|
Minimally Invasive Back Surgery Helps Speed Recovery Time
Christopher E. Wolfla, MDMedical College of Wisconsin Neurosurgeon; spine specialist; Named one of the Best Doctors in America 2005® by Best Doctors Inc.
Back surgery can be one of medicine’s most beneficial operations, as it can dramatically improve a patient’s quality of life. Minimally invasive back surgery at Froedtert & the Medical College of Wisconsin puts that quality-of-life improvement in reach with less trauma and shorter recovery time than patients experienced in the past.
Q: What is minimally invasive back surgery?It’s a way of doing a surgery that doesn’t do so as much damage to the surrounding tissue as occurred the way we used to do things. We used to make a bigger incision and go down through the muscles, taking the muscles off the bone to get where we were going. A lot of that was unnecessary. With this surgery we make a very small incision, about three-quarters of an inch long, and basically spread the muscles instead of cutting them to get to where we’re going.
The beauty of it is that you can do the same operation with less damage to the surrounding tissue, less blood loss, less scarring and shorter hospital stays. The patients get up faster, they get around faster, they heal faster, and their pain goes away faster. It probably cuts off a third to a half of the recovery time, making it two to three weeks instead of four to six.
Q: What conditions do you use it for?The most common thing we treat with this is herniated discs, which is one of the most frequent operations that we do. We can treat certain kinds of spinal stenosis, or narrowing of the spinal canal, with this technique. We can do some spinal fusions of the vertebrae, for disc degeneration and other conditions. We can also remove certain kinds of tumors, and we can do biopsies. It’s a very adaptable technique.
Q: And the tools you use for the procedure?We use a microscope that focuses down into the nerves and gives you stereoptic vision with excellent light, or an endoscope that goes down into the patient. We use small instruments that are specially made for the job. They often have handles that are bent so they don’t get in your way and you can see down this long narrow tube to do your operation.
Q: What is the history of the technique?Twenty years ago, people used to take out gallbladders using a great big incision. In the 1980s people started removing gallbladders laparoscopically — meaning doing it through some sort of a camera device. And a lot of the technology used in that was adapted to do minimally invasive spine surgery.
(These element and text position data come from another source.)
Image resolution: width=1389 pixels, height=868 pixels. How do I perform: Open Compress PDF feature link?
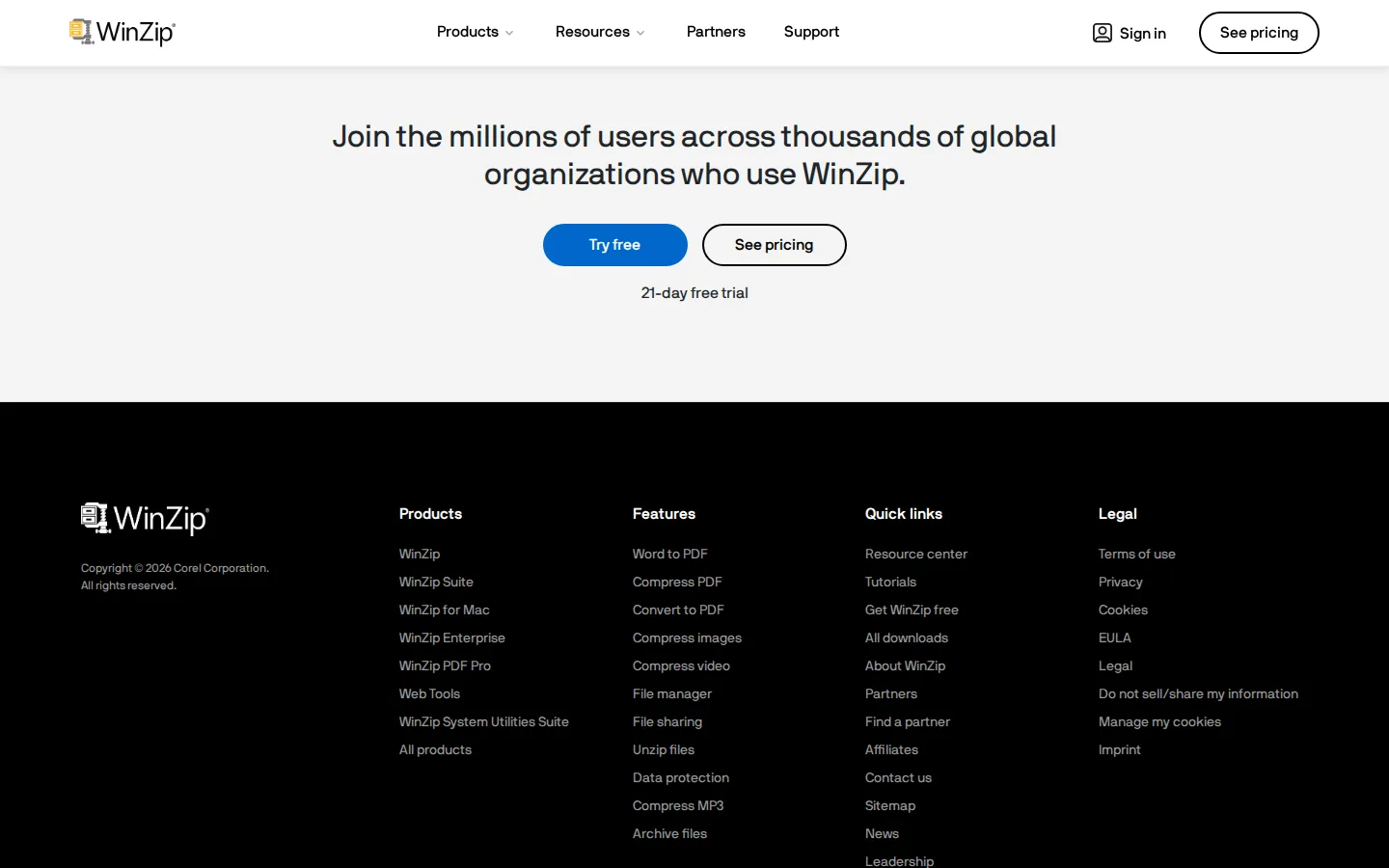[x=677, y=582]
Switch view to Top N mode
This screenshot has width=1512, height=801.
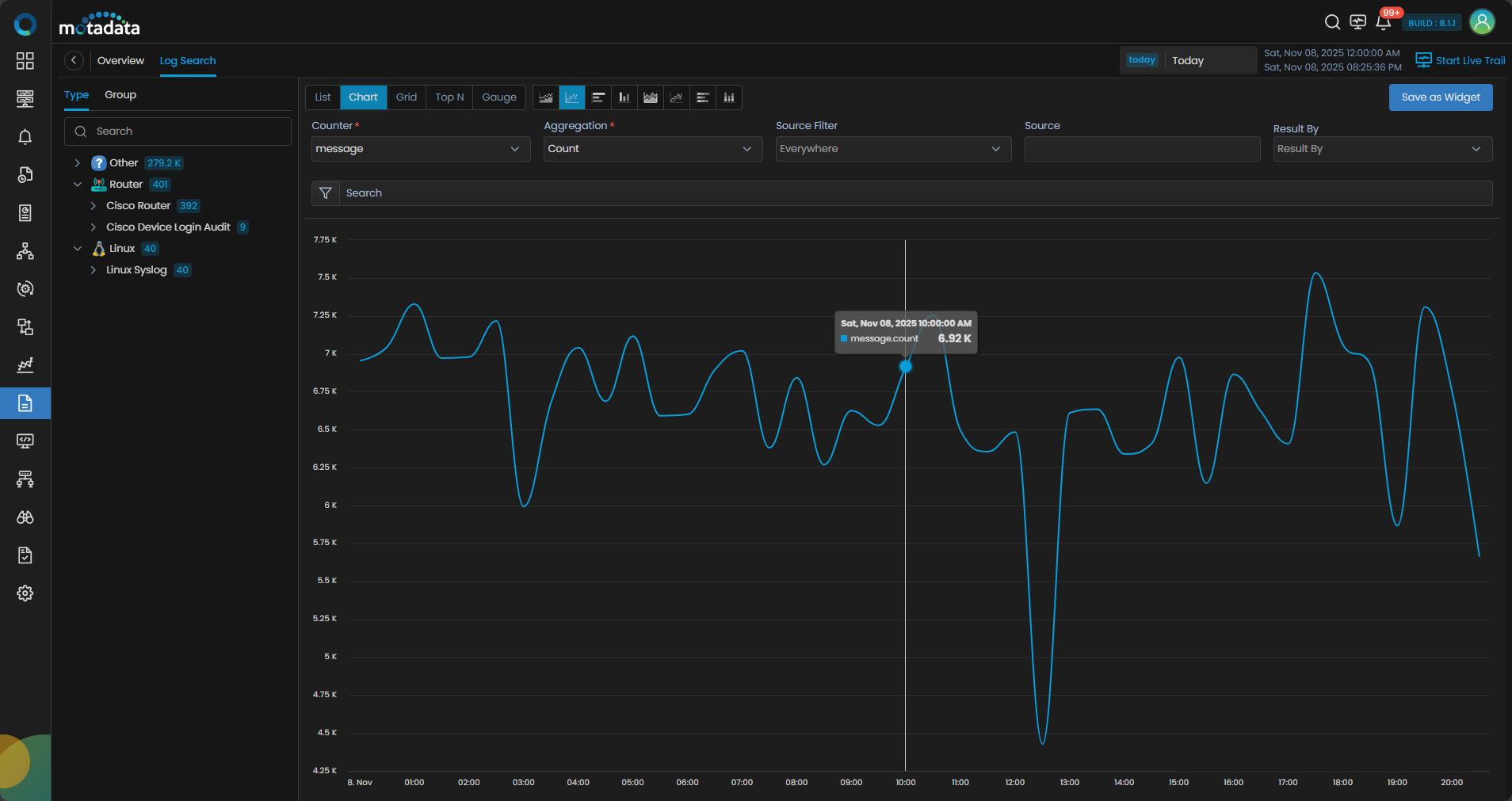[x=449, y=97]
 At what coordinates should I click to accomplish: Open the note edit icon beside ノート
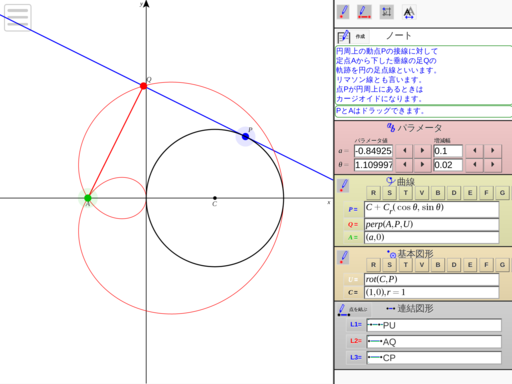(344, 36)
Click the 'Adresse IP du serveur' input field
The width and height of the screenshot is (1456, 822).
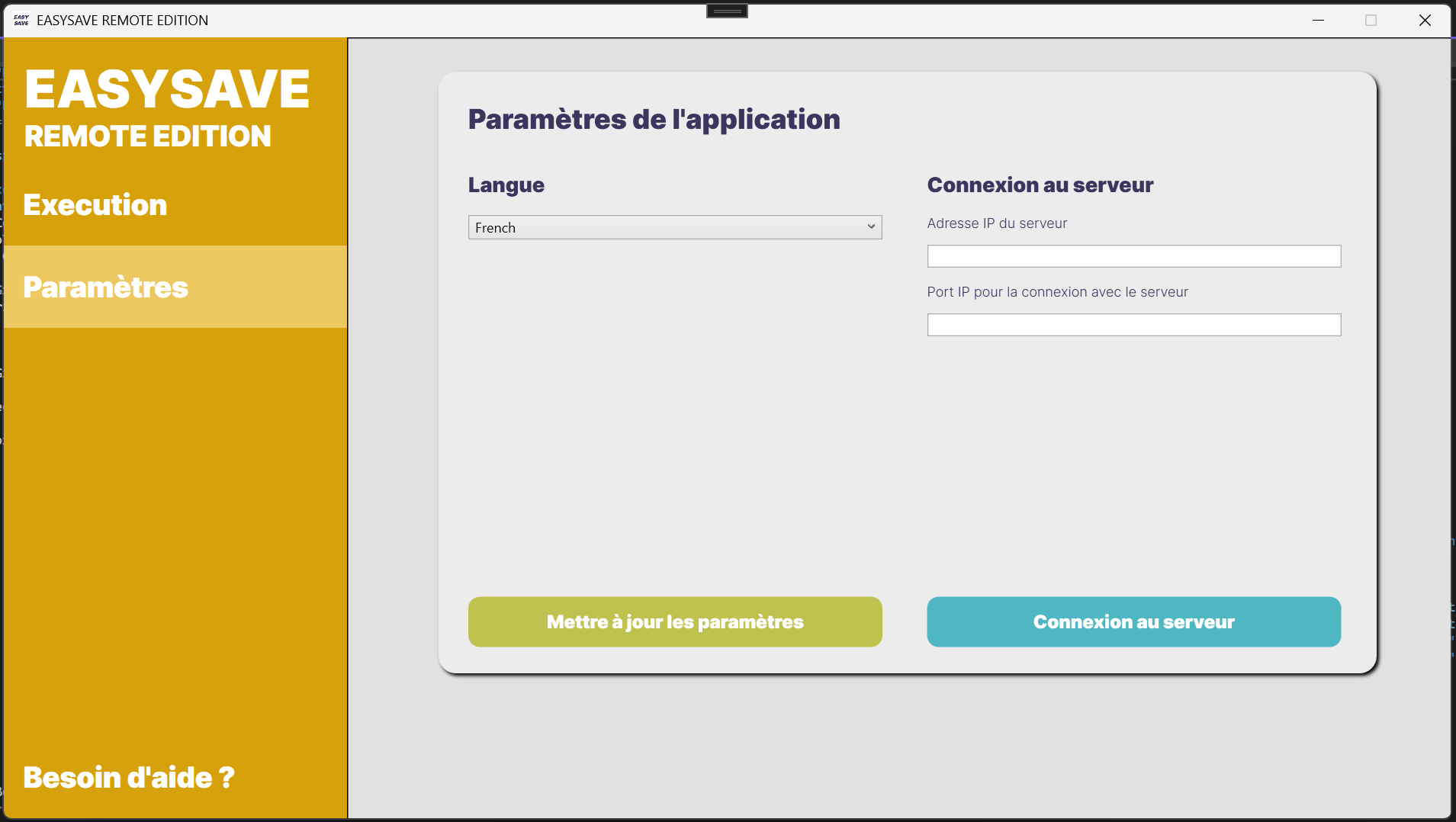(1133, 256)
We use a microscope because it gives us a much better view than a camera. When you use a camera you see it on a TV screen, so it’s only two-dimensional. But a microscope gives us three-dimensional vision, and we have depth perception, which is very important in spine surgery.
The technique is becoming widespread. I would predict that in another two years 90 percent of back surgeries will be minimally invasive.
Q: What are the drawbacks of this surgery?There are limits to what you can do right now with minimally invasive techniques. If you’re doing multi-level fusion — fusing more than two vertebrae — it becomes quite difficult to do minimally invasive. And there are cases where you would want more exposure and be able to see more. For example, certain tumors, birth defects and fractures are not well-treated this way. The technology is changing rapidly, though.
Q: And what do you see on the immediate horizon for this technology? One of the things on the horizon is minimally invasive surgery for the cervical spine — the seven vertebrae beginning at the base of the skull. Also for trauma and for more complicated fusion and stenosis cases. It’s going to be awhile before that last one is going to be reasonable but it won’t be forever.
Q: Who should consider the procedure?I think that anyone who’s considering back surgery needs to seriously consider having it done in a minimally invasive way. If it is appropriate for your condition, there’s no real reason not to.